▶ _Aim a_
Please copy from the records the lines starting with the one containing "Collapse the 教学评价" and going on through the one containing "pyautogui.click(x=571, y=409)", both included.
>> start Reading passage
Most people in the camps have never been charged with crimes and have no legal avenues to challenge their detentions. 

The detainees seem to have been targeted for a variety of reasons, including traveling to or contacting people from any of the twenty-six countries China considers sensitive, such as Turkey and Afghanistan; attending services at mosques, and sending texts containing Quranic verses. 

Often, their only crime is being Muslim, the human rights group said, adding that many Uighurs have been labeled as extremists simply for practicing their religion.

Hundreds of camps are located in Xingjian. Officially known as the Xinjiang Uighur Autonomous Region, the northwestern province has been claimed by China since the communist party (CCP) took power in 1949. 



Some Uighurs living there refer to the region as East Turkistan and argue that it ought to be independent of China. Xinjiang takes up one-sixth of China’s landmass and borders eight countries, including Pakistan, Kazakhstan, and Kyrgyzstan.

Reuter’s journalists, observing satellite imagery, found that thirty-nine of the camps almost tripled in size between April 2017 and August 2018; they cover a total area roughly the size of 140 soccer fields.

 Similarly, analyzing local and national budgets over the past few years, Germany-based Xinjiang expert Adrian Zens found that construction spending on security-related facilities in Xinjiang increased by 20 Billion Yuan around $2.96 billion in 2017.

In August 2018, a UN committee heard that up to one million Uighur Muslims and other Muslims groups could be being detained in the western Xinjiang region, where they’re said to be undergoing “re-education” programmes.



The claims were made by rights groups, but China denies the allegations. At the same time.

China had been deliberately separating Muslim children from their families, faith, and language in its far western region of Xinjiang.
>> end Reading passage
>> start Given information
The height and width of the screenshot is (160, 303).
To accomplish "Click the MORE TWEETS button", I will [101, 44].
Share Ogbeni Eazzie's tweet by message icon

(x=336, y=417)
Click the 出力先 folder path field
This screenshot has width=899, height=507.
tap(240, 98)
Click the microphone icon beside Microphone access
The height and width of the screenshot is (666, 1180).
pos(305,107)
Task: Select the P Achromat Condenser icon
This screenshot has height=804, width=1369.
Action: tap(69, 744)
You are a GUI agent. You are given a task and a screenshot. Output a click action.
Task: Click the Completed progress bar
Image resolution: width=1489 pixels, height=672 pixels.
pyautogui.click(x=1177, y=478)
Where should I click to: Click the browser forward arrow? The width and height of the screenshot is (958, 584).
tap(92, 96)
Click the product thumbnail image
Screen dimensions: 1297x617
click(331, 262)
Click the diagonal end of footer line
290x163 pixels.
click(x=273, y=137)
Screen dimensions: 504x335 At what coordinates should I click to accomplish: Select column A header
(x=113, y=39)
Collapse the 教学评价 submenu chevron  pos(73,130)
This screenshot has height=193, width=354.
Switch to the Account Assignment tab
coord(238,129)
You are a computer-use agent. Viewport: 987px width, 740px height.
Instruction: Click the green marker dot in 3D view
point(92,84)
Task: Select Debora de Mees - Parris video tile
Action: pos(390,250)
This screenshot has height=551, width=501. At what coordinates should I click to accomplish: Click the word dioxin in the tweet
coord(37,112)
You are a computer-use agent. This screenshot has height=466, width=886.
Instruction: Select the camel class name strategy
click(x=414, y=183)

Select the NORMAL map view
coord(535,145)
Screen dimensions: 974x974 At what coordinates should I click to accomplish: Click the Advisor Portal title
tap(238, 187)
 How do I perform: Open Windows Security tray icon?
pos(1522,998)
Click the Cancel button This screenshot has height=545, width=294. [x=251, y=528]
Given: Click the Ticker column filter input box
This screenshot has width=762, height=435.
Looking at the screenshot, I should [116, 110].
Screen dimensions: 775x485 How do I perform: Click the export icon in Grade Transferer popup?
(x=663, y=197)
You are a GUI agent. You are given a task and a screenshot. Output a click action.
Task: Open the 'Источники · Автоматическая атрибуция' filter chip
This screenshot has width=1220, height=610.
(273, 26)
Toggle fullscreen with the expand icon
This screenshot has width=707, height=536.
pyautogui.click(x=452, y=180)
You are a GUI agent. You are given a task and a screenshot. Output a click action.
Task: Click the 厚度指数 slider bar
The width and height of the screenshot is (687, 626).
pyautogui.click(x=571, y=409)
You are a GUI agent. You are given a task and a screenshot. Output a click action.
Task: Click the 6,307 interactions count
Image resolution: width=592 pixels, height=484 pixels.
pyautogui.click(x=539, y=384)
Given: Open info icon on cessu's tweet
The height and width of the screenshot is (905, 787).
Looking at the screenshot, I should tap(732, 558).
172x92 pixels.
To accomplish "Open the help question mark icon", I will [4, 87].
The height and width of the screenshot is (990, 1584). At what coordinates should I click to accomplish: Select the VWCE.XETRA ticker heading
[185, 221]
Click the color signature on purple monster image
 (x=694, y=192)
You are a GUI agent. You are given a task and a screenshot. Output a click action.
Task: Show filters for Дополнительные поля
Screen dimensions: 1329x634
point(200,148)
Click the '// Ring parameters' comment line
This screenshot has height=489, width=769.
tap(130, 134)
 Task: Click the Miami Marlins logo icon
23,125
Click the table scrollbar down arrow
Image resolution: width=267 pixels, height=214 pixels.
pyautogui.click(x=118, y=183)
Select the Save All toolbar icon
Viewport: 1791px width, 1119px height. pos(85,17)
>> end Given information
▶ _Aim b_
Translate this sentence from the passage on the camps in Xinjiang into Spanish: "Most people in the camps have never been charged with crimes and have no legal avenues to challenge their detentions."

▶ _Complete response a_
Collapse the 教学评价 submenu chevron  pos(73,130)
This screenshot has height=193, width=354.
Switch to the Account Assignment tab
coord(238,129)
You are a computer-use agent. Viewport: 987px width, 740px height.
Instruction: Click the green marker dot in 3D view
point(92,84)
Task: Select Debora de Mees - Parris video tile
Action: pos(390,250)
This screenshot has height=551, width=501. At what coordinates should I click to accomplish: Click the word dioxin in the tweet
coord(37,112)
You are a computer-use agent. This screenshot has height=466, width=886.
Instruction: Select the camel class name strategy
click(x=414, y=183)

Select the NORMAL map view
coord(535,145)
Screen dimensions: 974x974 At what coordinates should I click to accomplish: Click the Advisor Portal title
tap(238, 187)
 How do I perform: Open Windows Security tray icon?
pos(1522,998)
Click the Cancel button This screenshot has height=545, width=294. [x=251, y=528]
Given: Click the Ticker column filter input box
This screenshot has width=762, height=435.
Looking at the screenshot, I should [116, 110].
Screen dimensions: 775x485 How do I perform: Click the export icon in Grade Transferer popup?
(x=663, y=197)
You are a GUI agent. You are given a task and a screenshot. Output a click action.
Task: Open the 'Источники · Автоматическая атрибуция' filter chip
This screenshot has width=1220, height=610.
(273, 26)
Toggle fullscreen with the expand icon
This screenshot has width=707, height=536.
pyautogui.click(x=452, y=180)
You are a GUI agent. You are given a task and a screenshot. Output a click action.
Task: Click the 厚度指数 slider bar
The width and height of the screenshot is (687, 626).
pyautogui.click(x=571, y=409)

▶ _Complete response b_
La mayoría de las personas en los campos nunca han sido acusadas de delitos y no tienen vías legales para impugnar sus detenciones.